Sara Palin, a former Republican vice-presidential candidate, sued the New York Times for defamation seeking $75,000 in damages. A federal judge has dismissed the case. The dismissal is related to the high standard of proof required where the plaintiff in a defamation case is a public figure.
Palin objected to a New York Times editorial that was printed in June, 2017, on the day a left-wing gunman opened fire at a baseball field where congressmen were practicing for an annual charity game. Several were injured, the most serious being Representative Steve Scalise of Louisiana. The editorial in question suggested the shooting that severely wounded Representative Gabby Giffords in 2011 was in part provoked by a list of electorial districts circulated by Palin’s political action committee. Within a day the paper issued a correction, saying there was no such link. The apology came first in a tweet, thanking readers for calling the newspaper on the mistake, followed by a printed statement at the end of the editorial saying that no link has been established between political rhetoric and the incident in which Giffords was shot.

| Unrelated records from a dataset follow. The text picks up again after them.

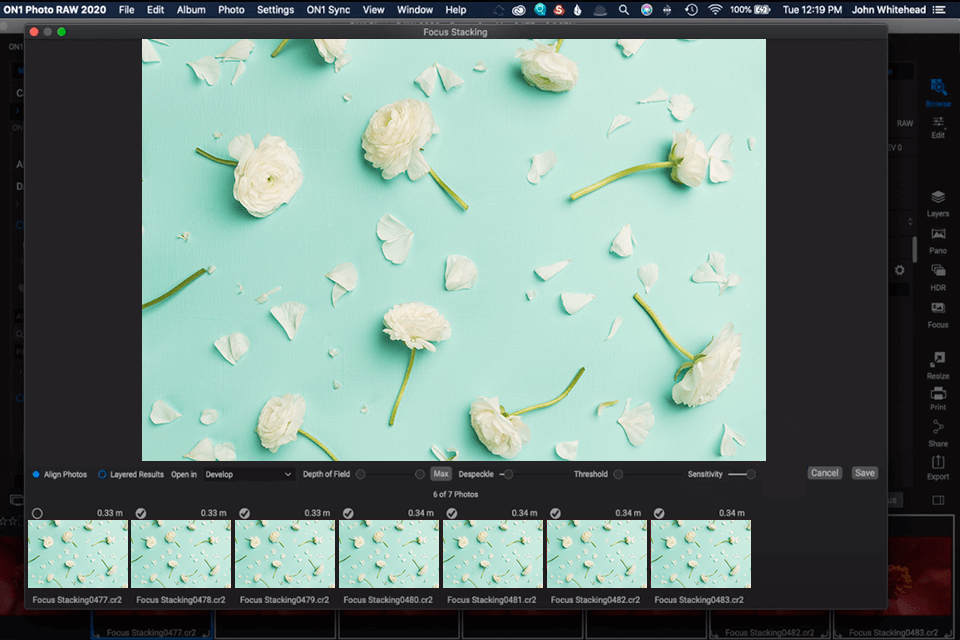Screen dimensions: 960x640
Task: Click the Save button
Action: tap(864, 473)
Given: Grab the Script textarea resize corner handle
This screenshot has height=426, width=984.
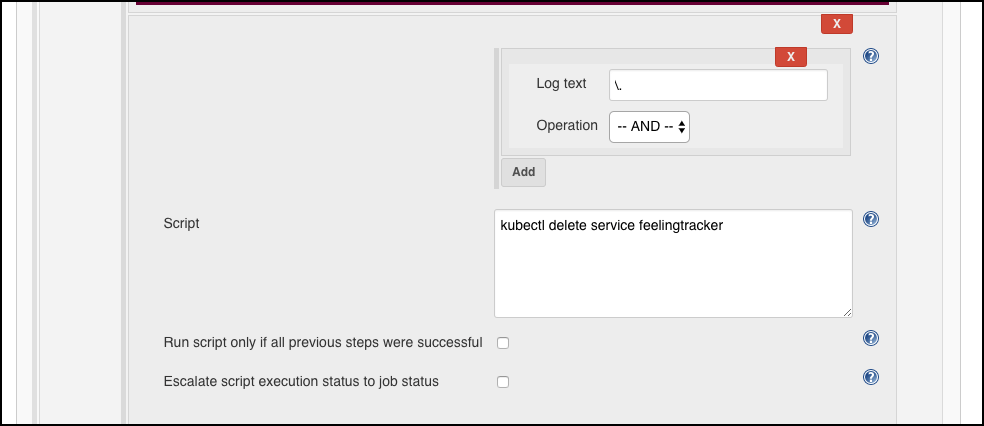Looking at the screenshot, I should (x=847, y=312).
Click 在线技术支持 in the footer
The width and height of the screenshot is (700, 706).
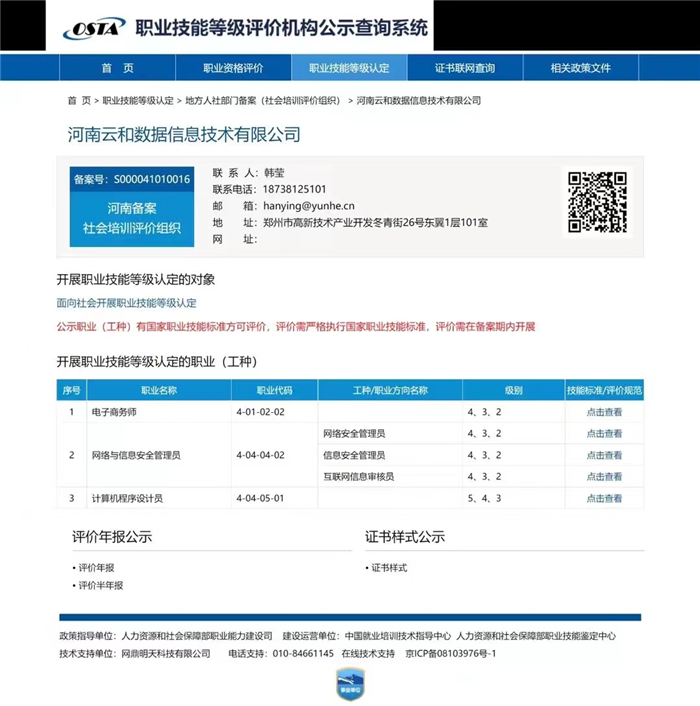click(x=368, y=653)
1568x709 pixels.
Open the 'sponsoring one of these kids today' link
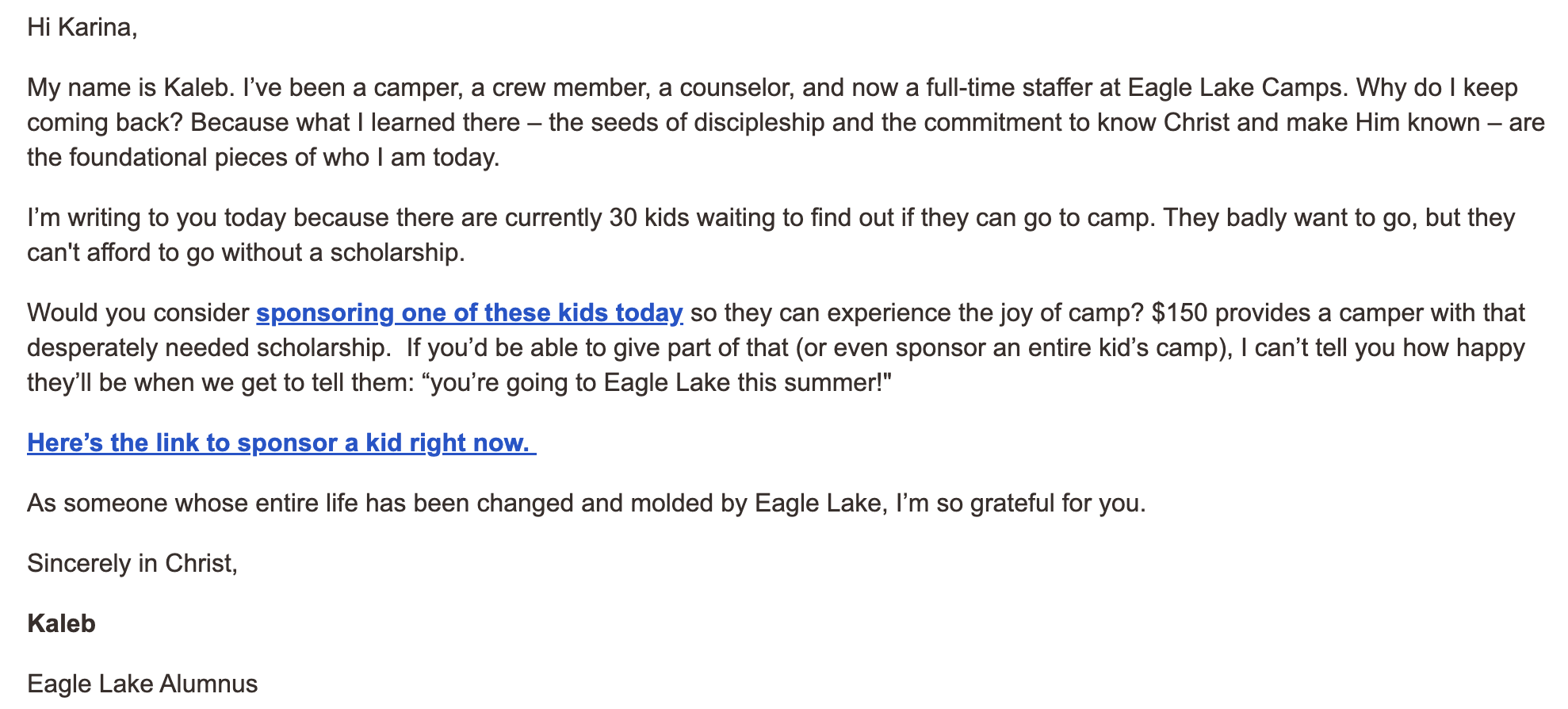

Defamation refers to untruthful statements or pictures that are false and damage a person’s reputation. The target can sue the person spreading lies for monetary damages. To be successful when the plaintiff is a public figure (a person of great public interest or familiarity such as a politician, government official, celebrity, business leader, sports hero, movie star, etc.), it is not enough to prove that statements were false. In addition, plaintiff must prove that the defamer acted with malice. In this context malice means the speaker either knew the information was false, or the statement was made with reckless disregard (great carelessness) of the truth. This higher standard is imposed because the constitutional right of free speech includes the right to criticize government officials and other famous people. As a society, we want to encourage uninhibited and robust debate on public issues, and not punish a speaker who makes a mistake honestly (unintentionally).
In July of this year the newspaper filed a motion to dismiss Palin’s case. The issue was whether the defamation complaint contained sufficient allegations of actual malice. In dismissing the case the judge wrote, “What we have here is an editorial, written and rewritten rapidly in order to voice an opinion on an immediate event of importance, in which are included a few factual inaccuracies, somewhat pertaining to Palin, that were very rapidly corrected. Negligence this may be; but defamation of a public figure it plainly is not.”
The Times responded to the ruling with appreciation for the important reminder of the country’s strong support for a free press, and expressed again regret for the error.
The dismissal was with prejudice meaning Palin cannot start the lawsuit again. She can however appeal the dismissal. If she does, she would argue that the judge made an error of law in ruling that the error in the editorial was not made with malice.
For further information, see the earlier KnowNow blog post published soon after Palin began the lawsuit, dated June 16, 2017.
Why does the law require the additional element of malice when a public figure sues for defamation? Do you think it is a good requirement? Why or why not?